- [Exercise requirements] Word for word, retype the lines from the one containing "You are a computer-use agent. 834x610 pixels." to the one containing "Where should I" below, keeping both end lines and dropping the pictures.
─── Dataset extract ───
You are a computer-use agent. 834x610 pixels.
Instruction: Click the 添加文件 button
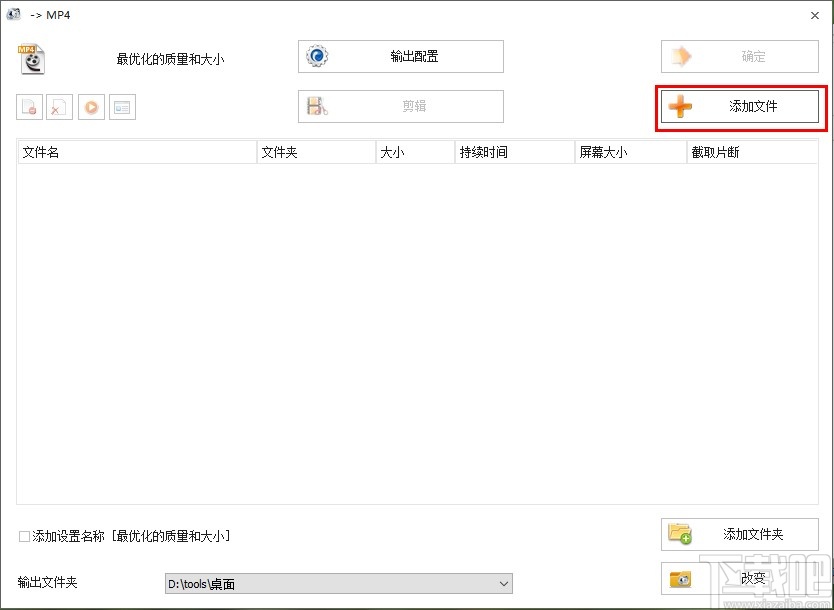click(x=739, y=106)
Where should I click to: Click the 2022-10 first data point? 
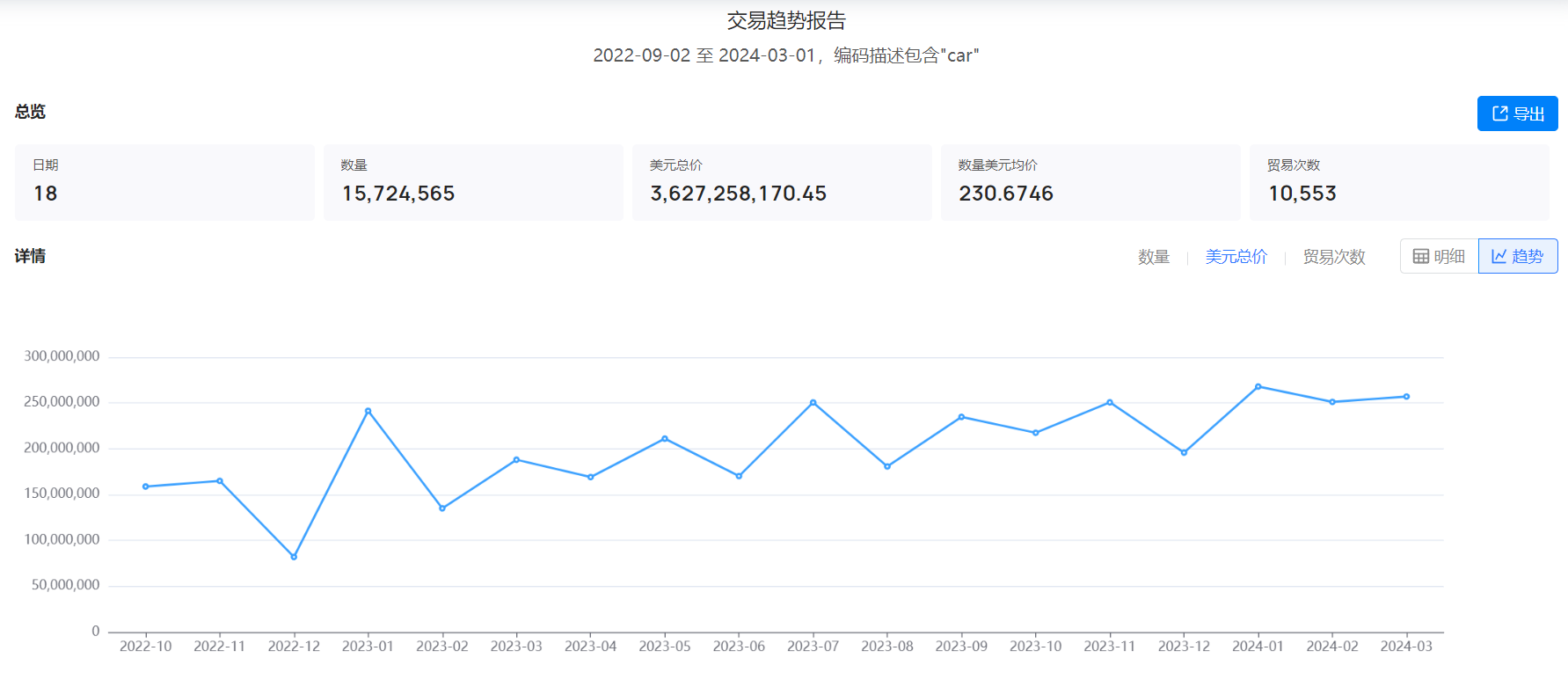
───
─── Dataset extract ───
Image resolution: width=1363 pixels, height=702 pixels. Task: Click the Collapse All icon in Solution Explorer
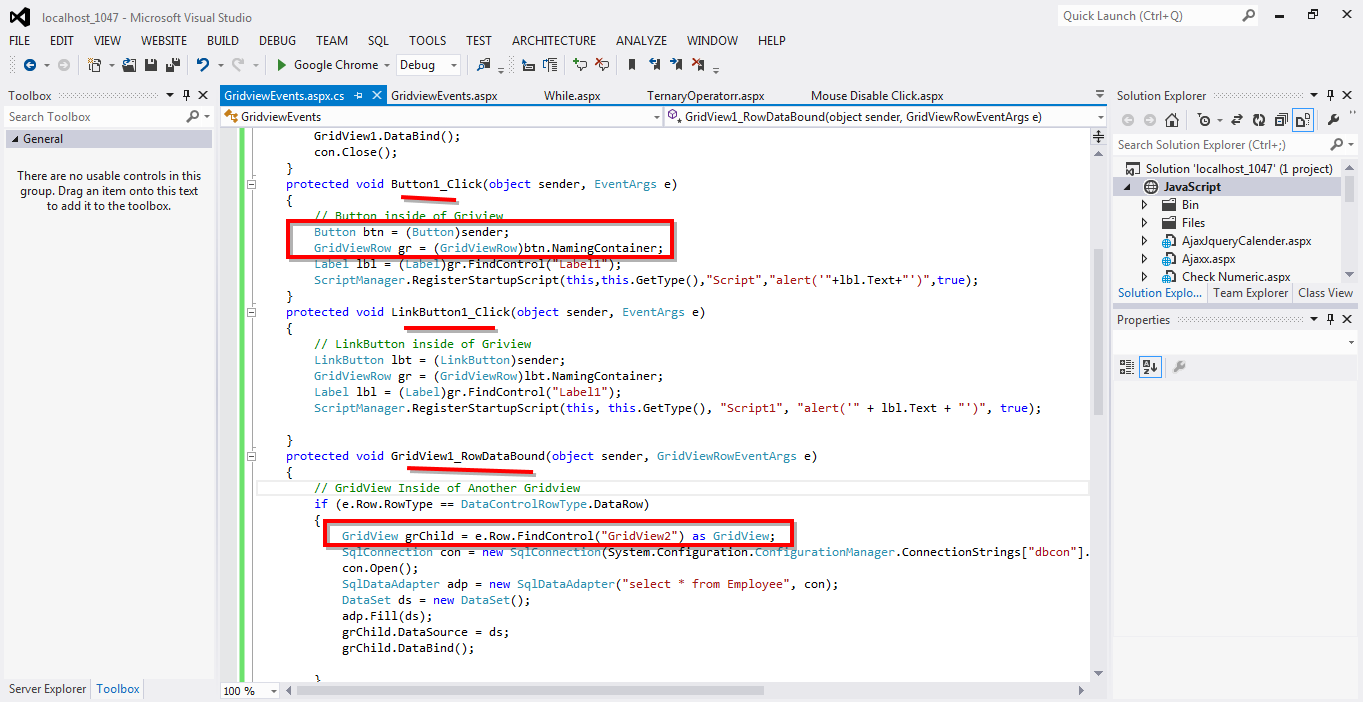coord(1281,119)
───
- [The completed task]
You are a computer-use agent. 834x610 pixels.
Instruction: Click the 添加文件 button
click(x=739, y=106)
Where should I click to: Click the 2022-10 first data point? 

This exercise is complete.